◆ What to produce
A faithful, complete transcript of the entries below, without pictures, should be returned.

◆ Provided data
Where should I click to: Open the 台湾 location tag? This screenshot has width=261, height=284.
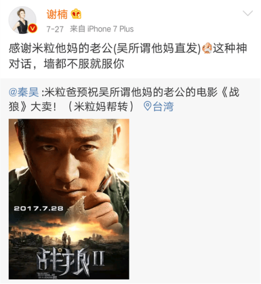(x=163, y=107)
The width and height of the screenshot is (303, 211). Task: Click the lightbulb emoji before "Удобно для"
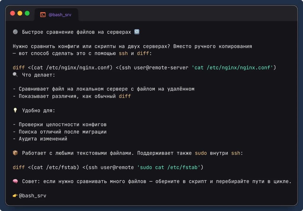coord(15,110)
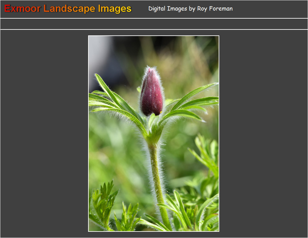The image size is (308, 238).
Task: Click the Exmoor Landscape Images title
Action: coord(68,9)
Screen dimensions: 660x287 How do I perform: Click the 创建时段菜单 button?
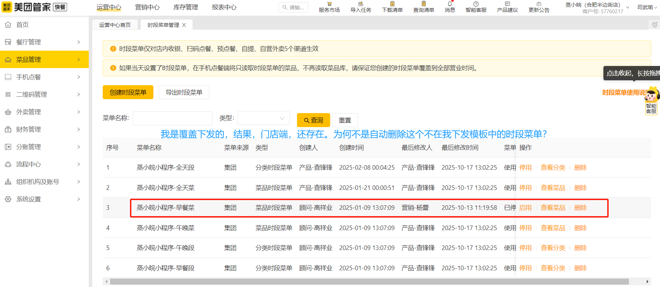128,92
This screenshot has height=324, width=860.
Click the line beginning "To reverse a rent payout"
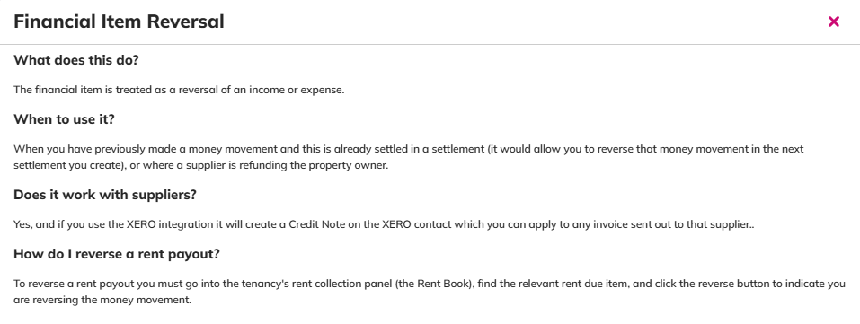click(430, 284)
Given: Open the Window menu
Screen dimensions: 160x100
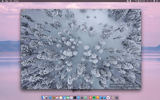Looking at the screenshot, I should [x=16, y=1].
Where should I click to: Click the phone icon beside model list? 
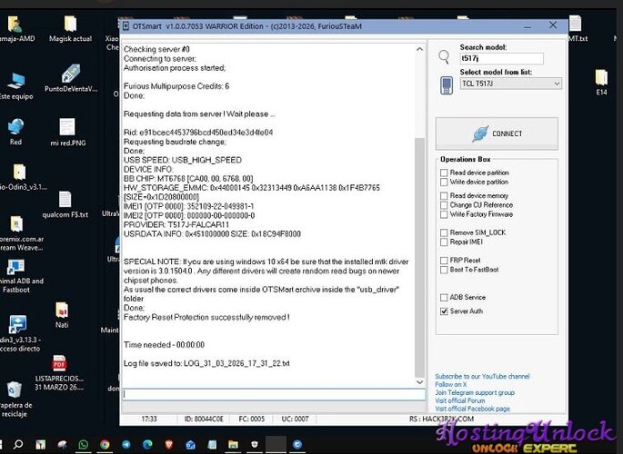tap(446, 84)
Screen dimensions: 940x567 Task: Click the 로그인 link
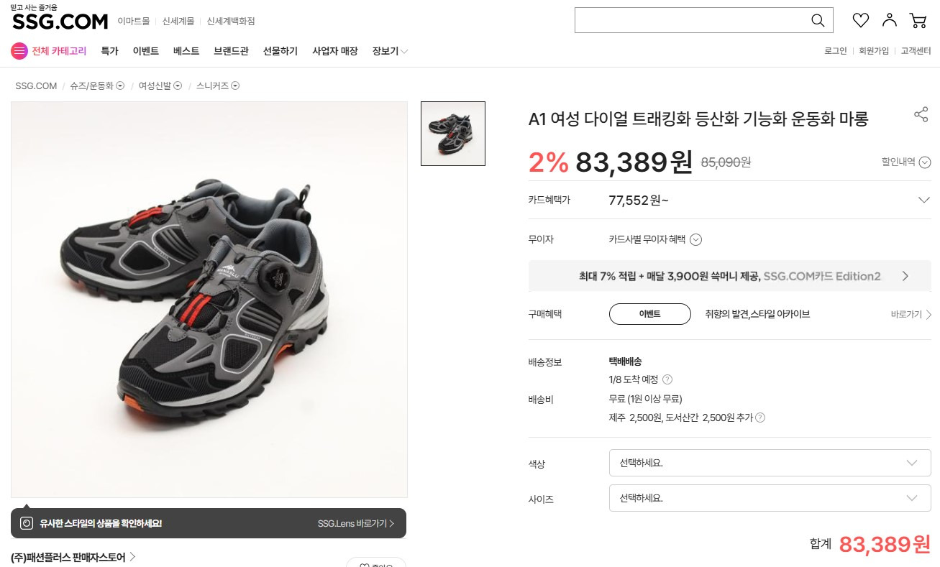(835, 51)
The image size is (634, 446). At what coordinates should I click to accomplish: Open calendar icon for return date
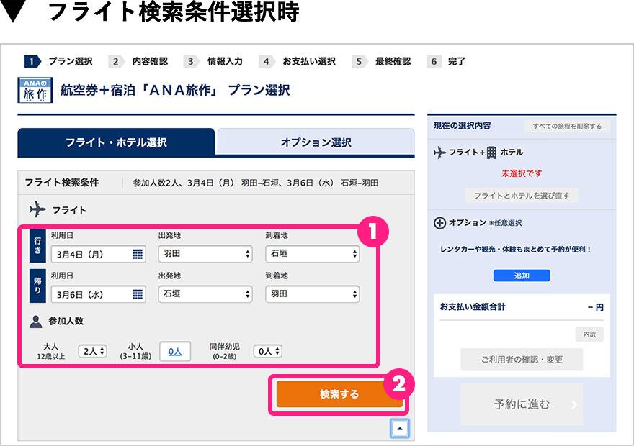point(137,294)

◆ Exercise response
Where should I click to: Open the 台湾 location tag? This screenshot has width=261, height=284.
(x=163, y=107)
The width and height of the screenshot is (303, 211). Task: Click the lightbulb emoji before "Удобно для"
coord(15,110)
The image size is (308, 238).
Task: Click the Exmoor Landscape Images title
Action: coord(68,9)
Screen dimensions: 660x287 How do I perform: Click the 创建时段菜单 button?
128,92
This screenshot has height=324, width=860.
Click the line beginning "To reverse a rent payout"
click(430, 284)
Given: Open the Window menu
Screen dimensions: 160x100
Looking at the screenshot, I should [x=16, y=1].
Where should I click to: Click the phone icon beside model list? 
tap(446, 84)
Screen dimensions: 940x567 Task: Click the 로그인 link
(835, 51)
The image size is (634, 446). At what coordinates should I click to accomplish: Open calendar icon for return date
point(137,294)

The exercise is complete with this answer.